• **TASK DATA**:
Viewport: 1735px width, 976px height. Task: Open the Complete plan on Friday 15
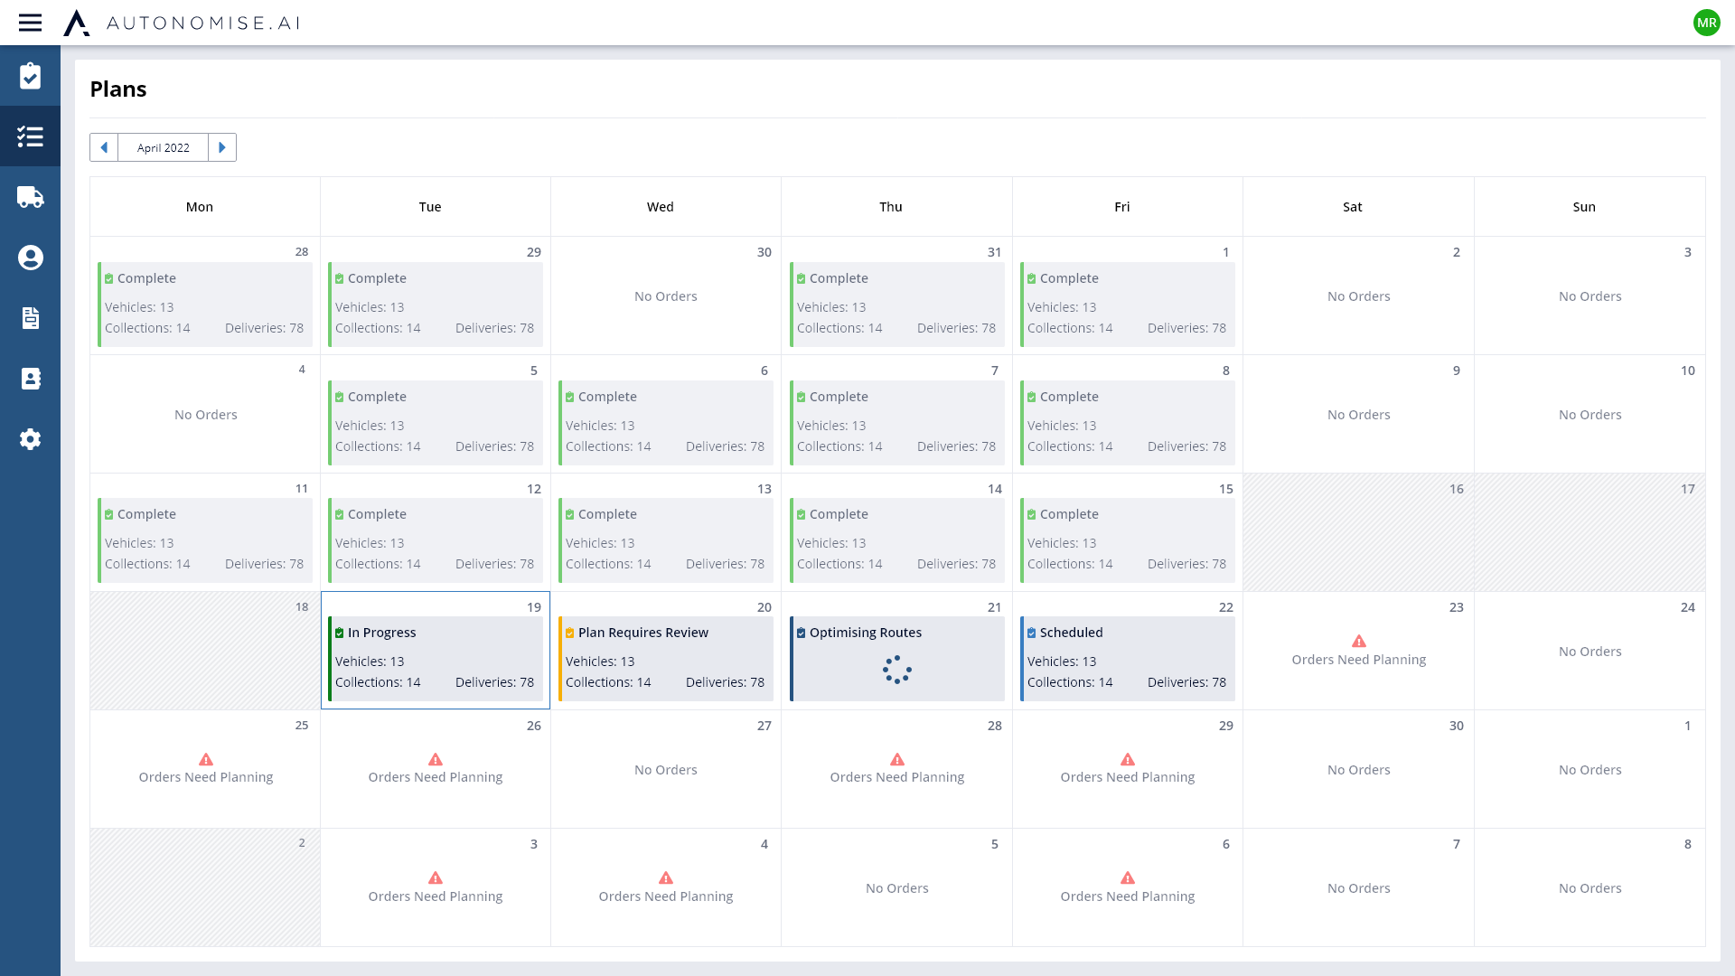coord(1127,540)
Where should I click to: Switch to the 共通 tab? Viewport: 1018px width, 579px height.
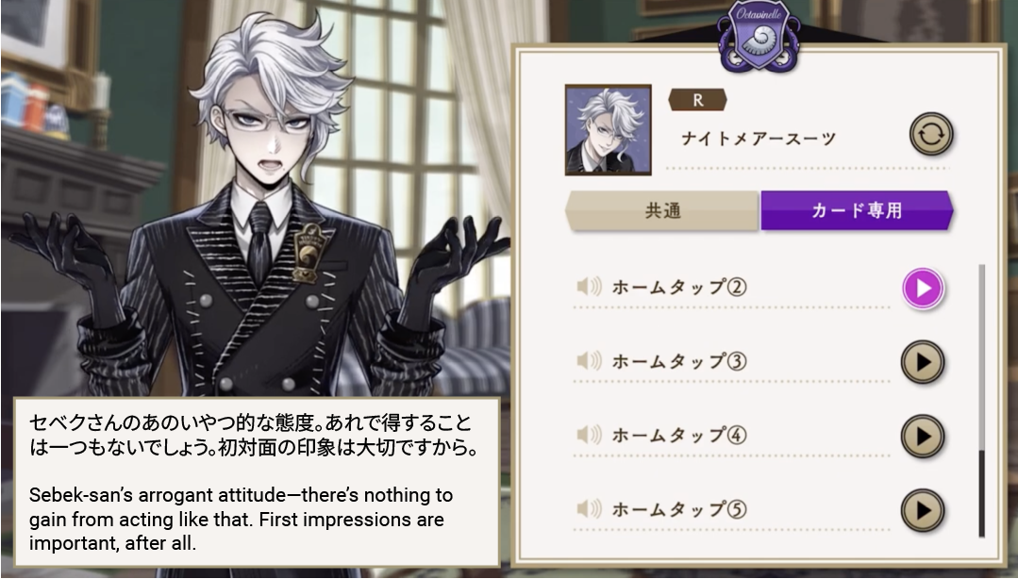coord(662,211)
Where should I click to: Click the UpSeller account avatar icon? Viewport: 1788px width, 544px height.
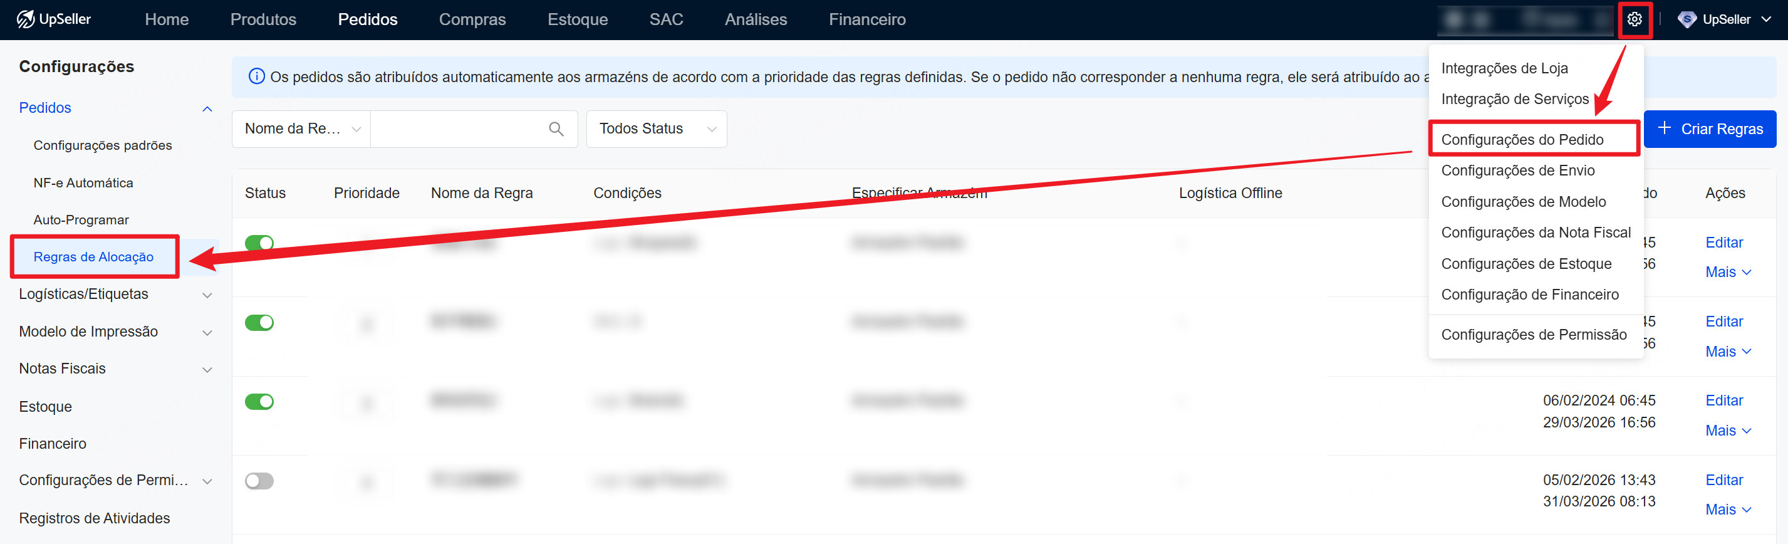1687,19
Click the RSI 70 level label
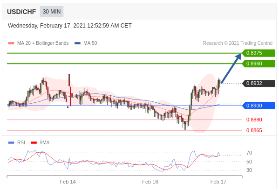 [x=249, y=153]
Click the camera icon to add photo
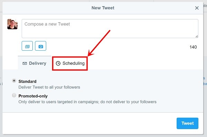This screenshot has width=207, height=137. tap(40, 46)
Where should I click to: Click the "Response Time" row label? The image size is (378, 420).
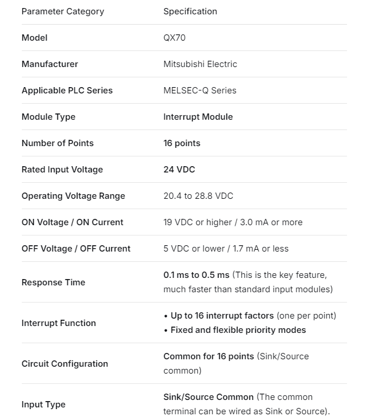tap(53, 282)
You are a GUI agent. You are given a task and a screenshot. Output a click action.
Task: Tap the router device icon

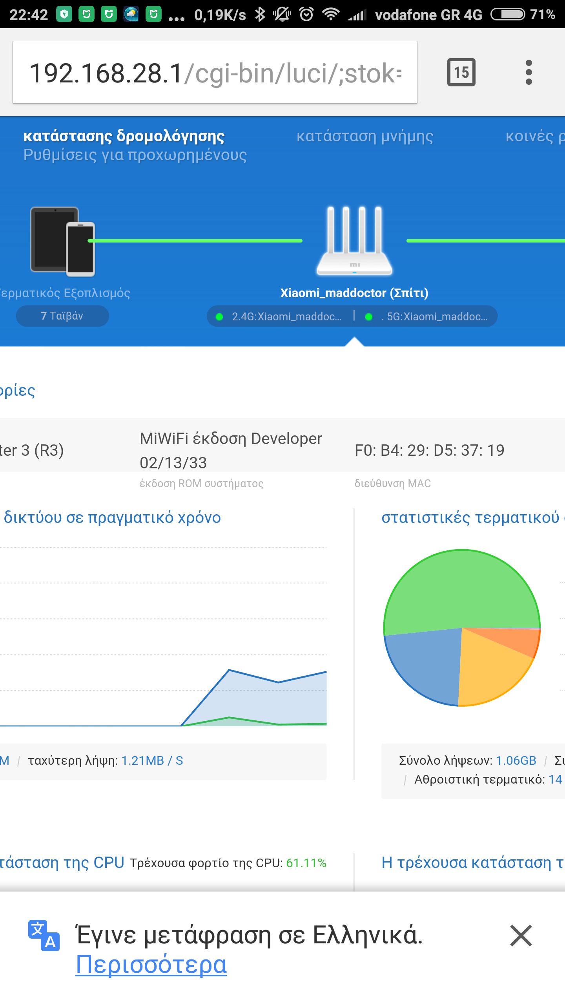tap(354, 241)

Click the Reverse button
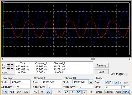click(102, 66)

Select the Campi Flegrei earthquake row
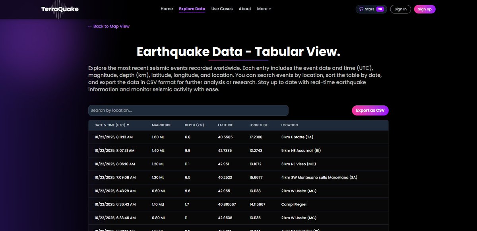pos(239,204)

• **WHAT TO PRODUCE**: Update all of the lines above by changing each "icon" to "symbol" and keeping everything else identical. Leave the pictures out of your answer.

• **THE REPLY**:
Viewport: 1735px width, 976px height. Task: Open the Complete plan on Friday 15
coord(1127,540)
Where should I click to: Switch to the 共通 tab? Viewport: 1018px width, 579px height.
coord(662,211)
Where should I click to: Click the UpSeller account avatar symbol? Viewport: 1788px width, 544px height.
1687,19
Click the RSI 70 level label
 [x=249, y=153]
Click the camera symbol to add photo
This screenshot has width=207, height=137. tap(40, 46)
Where should I click to: Click the "Response Time" row label? The image size is (378, 420).
tap(53, 282)
You are a GUI agent. You are given a task and a screenshot. Output a click action.
Task: Tap the router device symbol

tap(354, 241)

Click the Reverse button
click(102, 66)

Select the Campi Flegrei earthquake row
pos(239,204)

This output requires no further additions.